Health Canada is proving itself useless yet again, this time by refusing to assess the safety of a new a multi-herbicide tolerant and multi-insecticide-producing corn developed by Monsanto and Dow AgroSciences. The news, announced today by the Canadian Biotechnology Action Network (CBAN), is a reminder that Canadian health agencies and other regulators often prioritize harmonization with the United States over independent research and stringent standards.
CBAN is demanding “that the federal government immediately withdraw authorization for ‘SmartStax,’ a genetically engineered (GE), eight-trait corn, until Health Canada undertakes exhaustive and independent tests.”
You can read the full press release, and other materials related to ‘SmartStax’, including a letter to the government sent yesterday, on the CBAN website.
Health Canada’s utter failure on this one should maybe not surprise us too much, especially as the next North American leaders’ summit in Guadalajara approaches.

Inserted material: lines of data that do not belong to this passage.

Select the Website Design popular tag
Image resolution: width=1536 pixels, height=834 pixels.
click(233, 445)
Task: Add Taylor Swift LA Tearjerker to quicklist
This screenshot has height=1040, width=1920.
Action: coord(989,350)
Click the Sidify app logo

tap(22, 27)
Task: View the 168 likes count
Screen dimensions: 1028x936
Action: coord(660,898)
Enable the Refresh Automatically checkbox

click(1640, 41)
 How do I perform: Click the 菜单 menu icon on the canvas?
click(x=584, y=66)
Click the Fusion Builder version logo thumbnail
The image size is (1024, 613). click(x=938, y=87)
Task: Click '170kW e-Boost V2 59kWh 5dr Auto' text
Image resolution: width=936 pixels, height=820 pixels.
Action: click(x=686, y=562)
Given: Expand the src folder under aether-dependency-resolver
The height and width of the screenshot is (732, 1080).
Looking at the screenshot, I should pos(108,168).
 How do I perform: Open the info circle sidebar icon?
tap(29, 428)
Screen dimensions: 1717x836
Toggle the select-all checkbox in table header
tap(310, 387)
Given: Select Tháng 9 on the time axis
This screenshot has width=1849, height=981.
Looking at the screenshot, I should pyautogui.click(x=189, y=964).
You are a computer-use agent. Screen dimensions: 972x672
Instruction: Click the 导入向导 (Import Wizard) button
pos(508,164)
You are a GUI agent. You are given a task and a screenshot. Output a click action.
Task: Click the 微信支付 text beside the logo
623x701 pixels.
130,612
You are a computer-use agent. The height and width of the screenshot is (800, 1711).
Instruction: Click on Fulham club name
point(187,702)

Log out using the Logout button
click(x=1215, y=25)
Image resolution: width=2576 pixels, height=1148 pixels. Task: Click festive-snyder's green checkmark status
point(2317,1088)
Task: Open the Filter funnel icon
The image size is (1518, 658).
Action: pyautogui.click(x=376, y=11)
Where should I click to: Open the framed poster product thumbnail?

Security and Prosperity Partnership discussions have emphasized regulatory harmonization as a way to improve competitiveness in North America.
For instance, in 2007, in a story about how much Vitamin D we really need to ingest, the Globe and Mail reported that “Health Canada has a policy of harmonizing Canadian nutrition standards with those in the United States.” This policy was getting in the way of the agency seriously listening to concerns we should getting double the Vitamin D recommended by Canadian and U.S. regulators.
What makes the ‘SmartStax’ decision (if you can call it a decision) even more remarkable, according to CBAN, is that it ignores international standards on testing under the Codex Alimentarius, a UN body that develops food-safety guidelines recognized by the World Trade Organization (WTO) and used to settle trade disputes.
No matter what you think of Codex or the WTO, what is the benefit to Canada of approving a new type of GE corn that other countries can now legitimately refuse to import? On economic as well as health grounds, this kneejerk policy of regulatory harmonization stinks.